Klęska powstania kościuszkowskiego (1794), skierowanego przeciwko zaborom kraju, stała się przyczyną ostatecznej likwidacji państwa polskiego. Po rozstrzygnięciu spornych kwestii, 24 października 1795 r. państwa uczestniczące w podziale ustaliły granice pozostałych ziem polskich. W wyniku III rozbioru Rosja otrzymała pozostałe ziemie litewskie, białoruskie i ukraińskie na wschód od Bugu oraz linię Niemirów-Grodno o łącznej powierzchni 120 tys. km 2 i 1,2 mln ludności. Prusy – pozostała część Podlasia i Mazowsza wraz z Warszawą, Żmudzią (Litwa Zachodnia) i Małopolską, o łącznej powierzchni 55 tys. km 2 i 1 mln mieszkańców. Austria - Kraków i część Małopolski pomiędzy Pilicą, Wisłą i Bugiem, część Podlasia i Mazowsza, o łącznej powierzchni 47 tys. km 2 i 1,2 mln mieszkańców.

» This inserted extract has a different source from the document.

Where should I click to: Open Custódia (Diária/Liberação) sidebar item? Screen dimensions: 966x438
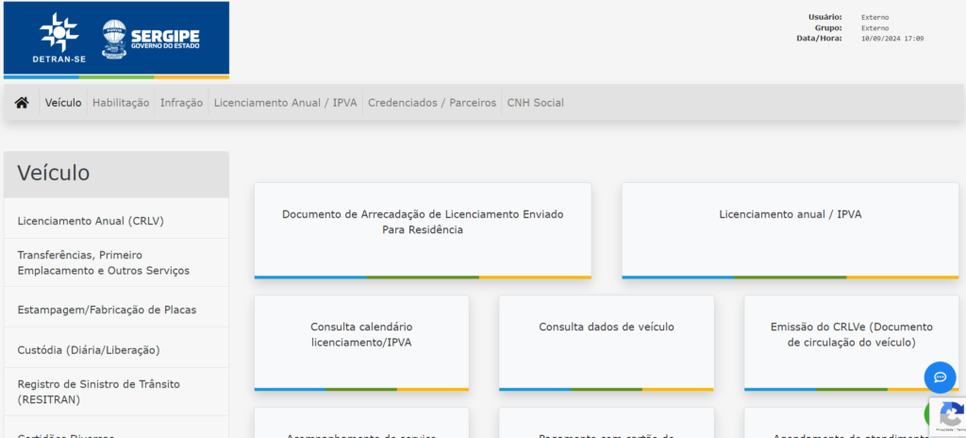[89, 350]
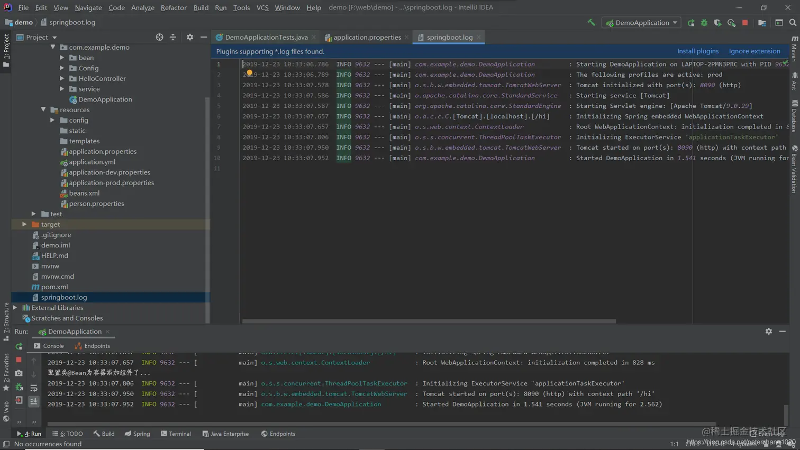
Task: Click the Ignore extension link
Action: point(754,51)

Sprowadzony do Grodna król Stanisław August Poniatowski podał się do dymisji 25 listopada 1795 r. Cesarstwa uczestniczące w rozbiorach zawarły „Konwencję petersburską” (1797), która zawierała regulacje dotyczące długów państwa i króla polskiego, a także obowiązek, aby monarchowie umawiających się stron nigdy nie używali w swoich tytułach nazwy „Królestwo Polskie”.

I rozbiór Polski

W czasie pierwszego rozbioru Polski Rosja okupowała: Inflanty polskie (ziemie południowo-wschodnie Łotwy), północną część województwa połockiego, a także witebskie i mścisławskie oraz południowo-wschodnią część Mińska (w sumie ok. 92 tys. km 2).

II rozbiór Polski

W drugiej dywizji – ziemie ukraińskie i białoruskie na wschód od linii Druja-Pińsk-Zbrucz, tj. województwo kijowskie i bracławskie, część Podolska, wschodnia część Wołynia i Brześcia Litewskiego, Mińsk i część Wilna (ok. 250 tys. km 2).

III rozbiór Polski

W ramach III rozbioru Polski Rosja otrzymała: ziemie litewskie, białoruskie i ukraińskie na wschód od Bugu oraz linię Niemirów-Grodno (około 120 tys. km 2). W 1807 r. w skład posiadłości rosyjskich wchodziła także ziemia białostocka otrzymana od Prus. Na ostateczne ukształtowanie się granic posiadłości rosyjskich wpływ miało utworzenie Księstwa Warszawskiego (1807-1814), a następnie Królestwa Polskiego (od 1815).

Posiadłości rosyjskie obejmowały 81% terenów dawnej Rzeczypospolitej, tj. ziemie litewsko-białorusko-ukraińskie, a także terytorium środkowej Polski z Warszawą. Królestwo Polskie, utworzone na terenach należących do Rosji, utraciło autonomię w wyniku powstań ludowych w latach 1830 i 1863.

Po I wojnie światowej i pokoju ryskim (1921), który zakończył się wojną polsko-bolszewicką, znaczna część dawnych posiadłości rosyjskich, z wyjątkiem Litwy i Łotwy, pozostała w ZSRR.